Page text:
════════
The PI3K/AKT pathway is frequently activated in various human cancers; it can lead to the malignant transformation of cells, and is associated with apoptosis and tumor angiogenesis. PI3Ks can be divided into three categories; the IA class is the most extensive, and includes the p85 regulatory subunit and the p110 catalytic subunit [10, 11]. AKT serves as a hub protein in the signaling pathway. It functions by phosphorylating downstream target proteins for multiple effects. AKT stimulates cell invasiveness by increasing the production of matrix metalloproteinase 9 (MMP9) and regulating the expression of proteins involved in epithelial mesenchymal transition (EMT) [12, 13] Previous studies have shown that PI3K/AKT overactivation can exacerbate the symptoms of glioma, colon cancer, and ovarian cancer .
Jumonji C domain-containing (JMJD) proteins are classified into seven distinct subgroups based on their demethylation activity and domain architecture . They are known to function in cell apoptosis, proliferation, and stress response. Recent studies have shown that many JMJD proteins are closely related to the development and progression of cancer. In oral squamous cell carcinoma, JMJD5 was found to induce apoptosis by influencing p53/nuclear factor (NF)-κB signaling . In gastric cancer, high JMJD3 expression is associated with a reduced overall survival rate .
JMJD8 belongs to the JMJD superfamily, but is evolutionarily distant from the other members and has a relatively low molecular weight . This protein has not been thoroughly studied; thus, its mechanisms and functions remain unclear. A previous study showed that the JmjC barrel protein domain possesses histone demethylase catalytic activity . However, the demethylation function of JMJD8 has not been clarified. JMJD8 was reported to promote tumor necrosis factor (TNF)-induced NF-κB signaling and apoptosis in H293T cells . Furthermore, the knockdown of JMJD8 strongly inhibited squamous cell carcinoma cell invasion  and affected DU145 cell viability . Based on these results, we predicted that JMJD8 would affect the occurrence and development of NSCLC.
To evaluate the underlying functions and mechanisms of JMJD8 in non-small-cell lung cancer (NSCLC), in this study, we analyzed the role of JMJD8 in promoting proliferation and invasion of lung cancer cells, as well as its relationship with the EGFR pathway.
Tissue samples were collected from 169 patients diagnosed with NSCLC who had undergone complete resection at the First Affiliated Hospital of China Medical University between 2010 and 2017. Case information was derived from hospital records, and patient consent, with signature, was obtained. Patients were not administered chemotherapy or radiotherapy before undergoing surgery, and received regular treatment after surgery. This study was conducted according to the Declaration of Helsinki, and approved by the Medical Research Ethics Committee of China Medical University.
════════
Source records:
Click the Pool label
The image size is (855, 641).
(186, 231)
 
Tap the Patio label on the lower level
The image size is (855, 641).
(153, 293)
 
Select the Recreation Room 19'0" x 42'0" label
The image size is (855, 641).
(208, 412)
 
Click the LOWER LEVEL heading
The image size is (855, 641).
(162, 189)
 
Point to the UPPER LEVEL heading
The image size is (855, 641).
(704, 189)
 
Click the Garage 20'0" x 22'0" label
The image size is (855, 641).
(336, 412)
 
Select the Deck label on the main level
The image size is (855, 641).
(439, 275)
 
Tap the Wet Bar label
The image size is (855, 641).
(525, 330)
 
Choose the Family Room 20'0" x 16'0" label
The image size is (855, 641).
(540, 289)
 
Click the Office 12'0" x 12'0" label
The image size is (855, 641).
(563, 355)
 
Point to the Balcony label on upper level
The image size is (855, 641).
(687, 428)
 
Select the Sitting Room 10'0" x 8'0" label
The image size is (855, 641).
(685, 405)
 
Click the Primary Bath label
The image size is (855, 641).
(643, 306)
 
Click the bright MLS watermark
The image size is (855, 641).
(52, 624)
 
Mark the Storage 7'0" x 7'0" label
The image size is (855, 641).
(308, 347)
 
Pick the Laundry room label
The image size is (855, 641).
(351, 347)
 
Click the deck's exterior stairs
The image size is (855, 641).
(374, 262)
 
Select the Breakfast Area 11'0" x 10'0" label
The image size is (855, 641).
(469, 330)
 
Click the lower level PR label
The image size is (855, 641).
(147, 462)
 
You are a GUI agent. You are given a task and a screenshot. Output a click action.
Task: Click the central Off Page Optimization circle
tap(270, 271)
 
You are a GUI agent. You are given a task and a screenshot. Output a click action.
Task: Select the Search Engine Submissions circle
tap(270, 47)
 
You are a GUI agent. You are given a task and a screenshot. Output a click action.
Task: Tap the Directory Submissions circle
════════
Exercise: Please summarize the text on JMJD8 in lung cancer in three sentences.

Response to the task: The PI3K/AKT pathway is frequently activated in human cancers, and many JMJD proteins are closely related to cancer development and progression. JMJD8 has not been thoroughly studied, but it was reported to promote TNF-induced NF-κB signaling and apoptosis, and its knockdown inhibited squamous cell carcinoma cell invasion. The study therefore analyzed JMJD8's role in the proliferation and invasion of lung cancer cells and its relationship with the EGFR pathway, using tissue samples from 169 NSCLC patients who had undergone complete resection.